* _Page excerpt_

::::

# Rest in Peace, Basil



## Haley (Jul 15, 2010)

Basil passed away in my arms this morning. I will write more later. 

He was my first rabbit and the reason I have saved so many others. He was really my whole world. My heart is just breaking. 

:bigtears:


----------



## NorthernAutumn (Jul 15, 2010)

Oh my goodness.... :tears2:

I am so so sorry, Haley ... this is too sad 

Big hugs to you and yours :hug:


----------



## Luvr of Wabbits and Polar Bears (Jul 15, 2010)

Oh Haley, I'm sorry to hear of Basil passing.

Binky free Basil


----------



## JadeIcing (Jul 15, 2010)

I'm so sorry.


----------



## SOOOSKA (Jul 15, 2010)

Haley, I'm so sorry to hear of Basil's passing. I'm in tears reading this as I know just how much he meant to you.

Binky Pain Free at the Rainbow Bridge:rainbow:Basil.

You will be missed by many especially your Mommie.

Hugs to you Haley.:hug2:

Susan:bunnyangel2:


----------



## HoneyPot (Jul 15, 2010)

(((HUGS)))



There's not much else to say. 



____________
Nadia


----------



## missyscove (Jul 15, 2010)

I'm so sorry, Haley.
Basil has always been one of my favorite forum buns and I know how much he meant to you.


----------



## tonyshuman (Jul 15, 2010)

I am so sorry, Haley. He was such a special guy, so full of love and determination to get through his health issues. I know he is resting peacefully. The pain of losing your heart bunny must be very hard to bear. I hope you can take comfort in knowing he lived like a king here with you.

:rainbow::bunnyangel::missyou


----------



## Nancy McClelland (Jul 15, 2010)

We're so sorry you lost Basil. Losing your first bun is very hard. When Commander Bun-Bun passed two years ago it was very hard as she was our first of many rescues too. We had her for a little over six years, but no matter how long you have them with you, it's never long enough. Rest in peace little man and binky free at the bridge. You are loved and missed.:bunnyangel:


----------



## lalena2148 (Jul 15, 2010)

I'm so sorry, Haley. Basil is beautiful. 

He will be missed so much. I'm sending you hugs from all of us here at my home in Chicago.

Binky free, handsome boy.:bigtears:


----------



## naturestee (Jul 15, 2010)

I'm so sorry, Haley. I couldn't believe it when I saw your post on Facebook. Basil was an awesome, awesome bunny and a great representative of the Dutch personality. Loki sends a Dutch Mafia salute.


----------



## jujub793 (Jul 15, 2010)

::::

* _Excerpted data_

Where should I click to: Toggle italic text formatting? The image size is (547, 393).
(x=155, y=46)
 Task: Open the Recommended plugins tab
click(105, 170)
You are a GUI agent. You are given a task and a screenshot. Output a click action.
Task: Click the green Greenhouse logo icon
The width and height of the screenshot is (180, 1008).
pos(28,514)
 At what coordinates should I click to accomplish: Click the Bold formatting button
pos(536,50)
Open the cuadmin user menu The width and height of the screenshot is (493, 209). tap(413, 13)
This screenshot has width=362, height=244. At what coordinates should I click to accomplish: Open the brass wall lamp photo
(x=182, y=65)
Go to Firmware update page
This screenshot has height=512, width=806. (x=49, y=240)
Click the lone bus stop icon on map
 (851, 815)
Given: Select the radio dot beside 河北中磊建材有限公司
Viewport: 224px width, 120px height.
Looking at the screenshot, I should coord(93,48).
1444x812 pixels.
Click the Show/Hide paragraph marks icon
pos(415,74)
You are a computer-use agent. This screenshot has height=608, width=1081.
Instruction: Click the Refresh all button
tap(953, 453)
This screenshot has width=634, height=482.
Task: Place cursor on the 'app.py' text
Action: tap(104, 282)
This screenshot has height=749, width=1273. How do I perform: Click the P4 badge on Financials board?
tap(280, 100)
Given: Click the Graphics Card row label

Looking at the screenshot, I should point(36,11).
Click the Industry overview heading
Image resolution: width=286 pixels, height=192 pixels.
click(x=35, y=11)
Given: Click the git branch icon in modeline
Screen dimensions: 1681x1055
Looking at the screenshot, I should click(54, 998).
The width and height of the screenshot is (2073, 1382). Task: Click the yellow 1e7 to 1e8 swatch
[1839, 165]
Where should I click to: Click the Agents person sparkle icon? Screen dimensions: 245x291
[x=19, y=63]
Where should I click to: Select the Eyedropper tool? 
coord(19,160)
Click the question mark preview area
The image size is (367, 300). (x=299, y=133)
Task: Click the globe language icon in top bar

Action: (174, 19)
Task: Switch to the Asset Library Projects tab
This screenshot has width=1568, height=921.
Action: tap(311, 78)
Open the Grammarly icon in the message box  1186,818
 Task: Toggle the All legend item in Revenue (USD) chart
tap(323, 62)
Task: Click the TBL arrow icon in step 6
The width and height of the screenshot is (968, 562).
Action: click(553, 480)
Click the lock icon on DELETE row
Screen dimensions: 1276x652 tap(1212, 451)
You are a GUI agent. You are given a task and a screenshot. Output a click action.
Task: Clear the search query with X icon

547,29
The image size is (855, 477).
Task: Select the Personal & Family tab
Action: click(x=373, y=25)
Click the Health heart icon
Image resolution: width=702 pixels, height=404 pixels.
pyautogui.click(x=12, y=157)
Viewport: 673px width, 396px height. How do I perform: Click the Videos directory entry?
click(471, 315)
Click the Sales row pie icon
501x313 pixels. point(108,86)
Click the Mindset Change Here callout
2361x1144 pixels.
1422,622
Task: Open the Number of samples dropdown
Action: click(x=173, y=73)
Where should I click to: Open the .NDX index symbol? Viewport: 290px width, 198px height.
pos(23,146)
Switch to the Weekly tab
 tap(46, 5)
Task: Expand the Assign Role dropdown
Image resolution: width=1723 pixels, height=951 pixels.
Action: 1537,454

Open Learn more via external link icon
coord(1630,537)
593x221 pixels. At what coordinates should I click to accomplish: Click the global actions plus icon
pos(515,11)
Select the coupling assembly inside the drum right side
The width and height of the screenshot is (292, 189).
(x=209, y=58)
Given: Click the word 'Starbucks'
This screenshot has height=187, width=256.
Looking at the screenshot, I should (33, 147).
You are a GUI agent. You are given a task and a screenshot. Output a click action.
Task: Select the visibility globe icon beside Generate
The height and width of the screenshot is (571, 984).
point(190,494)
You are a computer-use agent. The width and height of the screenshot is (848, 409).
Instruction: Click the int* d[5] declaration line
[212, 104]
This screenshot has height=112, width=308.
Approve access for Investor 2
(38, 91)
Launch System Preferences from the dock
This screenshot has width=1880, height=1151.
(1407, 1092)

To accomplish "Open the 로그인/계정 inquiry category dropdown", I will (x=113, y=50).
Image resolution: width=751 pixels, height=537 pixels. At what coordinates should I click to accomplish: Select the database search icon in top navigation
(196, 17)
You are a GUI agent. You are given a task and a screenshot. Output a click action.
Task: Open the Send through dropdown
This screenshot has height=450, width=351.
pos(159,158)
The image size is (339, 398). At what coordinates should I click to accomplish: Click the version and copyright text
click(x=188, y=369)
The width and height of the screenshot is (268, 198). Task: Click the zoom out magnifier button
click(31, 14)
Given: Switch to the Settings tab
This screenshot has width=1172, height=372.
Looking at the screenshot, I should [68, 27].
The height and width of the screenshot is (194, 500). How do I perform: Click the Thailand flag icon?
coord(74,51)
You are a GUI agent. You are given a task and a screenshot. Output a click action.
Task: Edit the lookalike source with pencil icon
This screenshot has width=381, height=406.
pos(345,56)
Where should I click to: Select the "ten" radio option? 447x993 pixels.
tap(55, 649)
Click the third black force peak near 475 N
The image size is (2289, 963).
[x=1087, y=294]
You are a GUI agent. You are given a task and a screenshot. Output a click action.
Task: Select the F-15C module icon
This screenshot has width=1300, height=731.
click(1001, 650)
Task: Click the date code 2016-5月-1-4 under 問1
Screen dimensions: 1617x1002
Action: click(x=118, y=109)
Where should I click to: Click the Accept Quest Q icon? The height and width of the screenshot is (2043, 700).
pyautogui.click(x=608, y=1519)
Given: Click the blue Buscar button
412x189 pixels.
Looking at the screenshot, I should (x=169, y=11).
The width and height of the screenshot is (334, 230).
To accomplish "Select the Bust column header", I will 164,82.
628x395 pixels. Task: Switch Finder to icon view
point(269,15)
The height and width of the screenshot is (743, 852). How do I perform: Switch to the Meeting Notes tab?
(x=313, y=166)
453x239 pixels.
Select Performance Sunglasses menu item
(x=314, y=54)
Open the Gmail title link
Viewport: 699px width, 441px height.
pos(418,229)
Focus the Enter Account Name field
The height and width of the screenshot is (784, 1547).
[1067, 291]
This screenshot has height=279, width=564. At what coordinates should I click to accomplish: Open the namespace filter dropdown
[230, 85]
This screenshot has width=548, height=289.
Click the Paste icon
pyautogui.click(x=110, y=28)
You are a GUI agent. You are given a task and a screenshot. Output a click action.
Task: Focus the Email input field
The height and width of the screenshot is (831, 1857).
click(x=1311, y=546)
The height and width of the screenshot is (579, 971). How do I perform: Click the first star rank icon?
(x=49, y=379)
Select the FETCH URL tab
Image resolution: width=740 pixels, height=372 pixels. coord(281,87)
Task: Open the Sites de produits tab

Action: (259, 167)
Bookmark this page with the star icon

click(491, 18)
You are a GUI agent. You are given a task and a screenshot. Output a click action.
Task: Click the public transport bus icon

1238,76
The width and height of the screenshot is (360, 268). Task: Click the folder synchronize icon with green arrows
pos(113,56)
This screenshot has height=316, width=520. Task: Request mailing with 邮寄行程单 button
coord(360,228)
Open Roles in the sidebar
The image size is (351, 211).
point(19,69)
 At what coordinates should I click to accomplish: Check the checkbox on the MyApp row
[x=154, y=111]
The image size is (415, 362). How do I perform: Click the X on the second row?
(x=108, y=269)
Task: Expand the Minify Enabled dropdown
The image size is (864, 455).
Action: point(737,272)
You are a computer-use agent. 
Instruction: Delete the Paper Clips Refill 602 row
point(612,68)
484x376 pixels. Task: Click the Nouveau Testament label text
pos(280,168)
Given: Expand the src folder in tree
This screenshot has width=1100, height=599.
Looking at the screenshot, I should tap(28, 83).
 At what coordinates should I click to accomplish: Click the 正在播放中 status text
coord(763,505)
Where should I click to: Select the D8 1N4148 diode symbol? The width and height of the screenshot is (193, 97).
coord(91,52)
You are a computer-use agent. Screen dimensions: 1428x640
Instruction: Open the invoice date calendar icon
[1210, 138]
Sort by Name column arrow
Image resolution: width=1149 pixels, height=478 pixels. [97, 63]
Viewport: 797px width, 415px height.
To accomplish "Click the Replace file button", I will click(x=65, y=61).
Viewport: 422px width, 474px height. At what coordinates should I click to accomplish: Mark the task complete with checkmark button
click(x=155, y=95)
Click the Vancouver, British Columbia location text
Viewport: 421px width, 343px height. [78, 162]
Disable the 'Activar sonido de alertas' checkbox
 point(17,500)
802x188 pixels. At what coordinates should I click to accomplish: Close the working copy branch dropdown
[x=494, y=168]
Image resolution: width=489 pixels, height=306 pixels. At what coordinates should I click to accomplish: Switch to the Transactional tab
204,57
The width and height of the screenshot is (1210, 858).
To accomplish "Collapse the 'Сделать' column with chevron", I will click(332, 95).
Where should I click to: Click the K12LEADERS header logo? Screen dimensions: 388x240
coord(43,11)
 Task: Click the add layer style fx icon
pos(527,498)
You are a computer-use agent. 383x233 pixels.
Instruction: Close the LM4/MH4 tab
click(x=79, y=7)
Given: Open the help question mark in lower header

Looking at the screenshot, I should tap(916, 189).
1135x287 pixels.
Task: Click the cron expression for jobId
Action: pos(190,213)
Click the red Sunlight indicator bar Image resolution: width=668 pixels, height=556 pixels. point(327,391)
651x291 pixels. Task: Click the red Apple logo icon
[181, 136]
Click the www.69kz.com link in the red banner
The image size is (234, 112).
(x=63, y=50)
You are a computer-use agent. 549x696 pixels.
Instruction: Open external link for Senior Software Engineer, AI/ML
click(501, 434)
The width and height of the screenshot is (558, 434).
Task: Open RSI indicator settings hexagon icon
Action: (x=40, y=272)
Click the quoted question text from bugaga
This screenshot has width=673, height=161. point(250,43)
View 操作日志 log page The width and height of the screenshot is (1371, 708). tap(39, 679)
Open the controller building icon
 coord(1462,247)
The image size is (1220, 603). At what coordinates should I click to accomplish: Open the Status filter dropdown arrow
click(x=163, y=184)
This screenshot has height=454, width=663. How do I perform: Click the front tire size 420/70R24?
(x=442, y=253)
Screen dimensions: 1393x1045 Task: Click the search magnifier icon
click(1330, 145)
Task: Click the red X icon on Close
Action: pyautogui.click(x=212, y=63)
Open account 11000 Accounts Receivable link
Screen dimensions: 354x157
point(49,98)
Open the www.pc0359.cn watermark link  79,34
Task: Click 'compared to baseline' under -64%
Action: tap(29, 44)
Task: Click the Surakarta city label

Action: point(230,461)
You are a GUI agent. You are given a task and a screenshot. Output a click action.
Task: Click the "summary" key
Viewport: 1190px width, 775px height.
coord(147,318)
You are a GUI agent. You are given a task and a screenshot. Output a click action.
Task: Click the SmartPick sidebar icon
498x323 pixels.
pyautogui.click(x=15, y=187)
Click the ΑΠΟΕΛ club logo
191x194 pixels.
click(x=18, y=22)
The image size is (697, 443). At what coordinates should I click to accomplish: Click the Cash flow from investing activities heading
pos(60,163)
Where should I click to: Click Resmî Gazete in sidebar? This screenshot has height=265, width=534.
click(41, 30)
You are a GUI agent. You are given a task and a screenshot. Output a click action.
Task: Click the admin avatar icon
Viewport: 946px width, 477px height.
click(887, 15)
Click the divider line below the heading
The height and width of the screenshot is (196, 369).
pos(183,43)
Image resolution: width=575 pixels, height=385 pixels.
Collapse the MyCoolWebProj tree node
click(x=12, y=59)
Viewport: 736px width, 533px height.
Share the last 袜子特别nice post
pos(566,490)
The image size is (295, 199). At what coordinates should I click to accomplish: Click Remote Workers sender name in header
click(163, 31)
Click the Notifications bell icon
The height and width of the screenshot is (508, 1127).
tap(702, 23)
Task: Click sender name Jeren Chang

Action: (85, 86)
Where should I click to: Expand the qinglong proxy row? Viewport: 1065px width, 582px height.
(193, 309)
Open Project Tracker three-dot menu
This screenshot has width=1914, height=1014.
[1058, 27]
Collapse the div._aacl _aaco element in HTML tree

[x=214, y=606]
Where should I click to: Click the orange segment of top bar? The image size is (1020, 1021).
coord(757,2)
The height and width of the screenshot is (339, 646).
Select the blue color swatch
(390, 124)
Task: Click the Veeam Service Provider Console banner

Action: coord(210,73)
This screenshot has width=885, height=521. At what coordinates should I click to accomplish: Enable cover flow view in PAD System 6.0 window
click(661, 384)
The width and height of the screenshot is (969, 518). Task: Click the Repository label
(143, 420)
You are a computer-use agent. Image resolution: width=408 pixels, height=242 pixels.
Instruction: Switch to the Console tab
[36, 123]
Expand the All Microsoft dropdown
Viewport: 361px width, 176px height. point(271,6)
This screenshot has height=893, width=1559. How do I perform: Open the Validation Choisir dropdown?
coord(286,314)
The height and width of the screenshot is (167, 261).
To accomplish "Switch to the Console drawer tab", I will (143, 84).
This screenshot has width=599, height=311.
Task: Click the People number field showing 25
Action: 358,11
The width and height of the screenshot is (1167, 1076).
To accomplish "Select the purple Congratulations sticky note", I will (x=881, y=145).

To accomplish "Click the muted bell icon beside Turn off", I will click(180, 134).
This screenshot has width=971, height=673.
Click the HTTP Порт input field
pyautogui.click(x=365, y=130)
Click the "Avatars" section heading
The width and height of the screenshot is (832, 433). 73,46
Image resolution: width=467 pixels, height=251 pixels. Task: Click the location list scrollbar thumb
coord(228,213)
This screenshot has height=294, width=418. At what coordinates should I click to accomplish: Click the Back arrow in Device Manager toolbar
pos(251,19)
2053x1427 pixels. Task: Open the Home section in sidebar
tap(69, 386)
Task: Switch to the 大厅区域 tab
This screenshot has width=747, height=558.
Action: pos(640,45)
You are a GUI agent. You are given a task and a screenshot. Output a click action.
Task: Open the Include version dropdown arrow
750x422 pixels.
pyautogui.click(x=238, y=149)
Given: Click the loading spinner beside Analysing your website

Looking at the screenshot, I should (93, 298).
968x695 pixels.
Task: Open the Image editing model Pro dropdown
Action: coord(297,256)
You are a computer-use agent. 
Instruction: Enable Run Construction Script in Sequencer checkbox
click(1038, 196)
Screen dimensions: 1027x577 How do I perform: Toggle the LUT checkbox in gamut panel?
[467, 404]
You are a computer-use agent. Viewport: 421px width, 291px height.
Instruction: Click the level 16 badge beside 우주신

::::

* _Tasks and exercises_
A. In the Basil memorial thread, how long did Nancy McClelland have Commander Bun-Bun?
B. Give a two-sentence summary of the Basil memorial thread.
C. Shorten the paragraph in the Basil memorial thread that begins "We're so sorry you lost Basil" and keep its main facts.

* _Full answers_
A. A little over six years.

B. Haley posts that Basil, her first rabbit and the reason she has saved so many others, passed away in her arms that morning. Other forum members reply with condolences and hugs, and several note how much Basil meant to her and wish him to binky free.

C. We're sorry you lost Basil; losing your first bun is very hard. Our first of many rescues, Commander Bun-Bun, passed two years ago after a little over six years with us, and no amount of time is ever long enough. Rest in peace and binky free at the bridge, little man. You are loved and missed.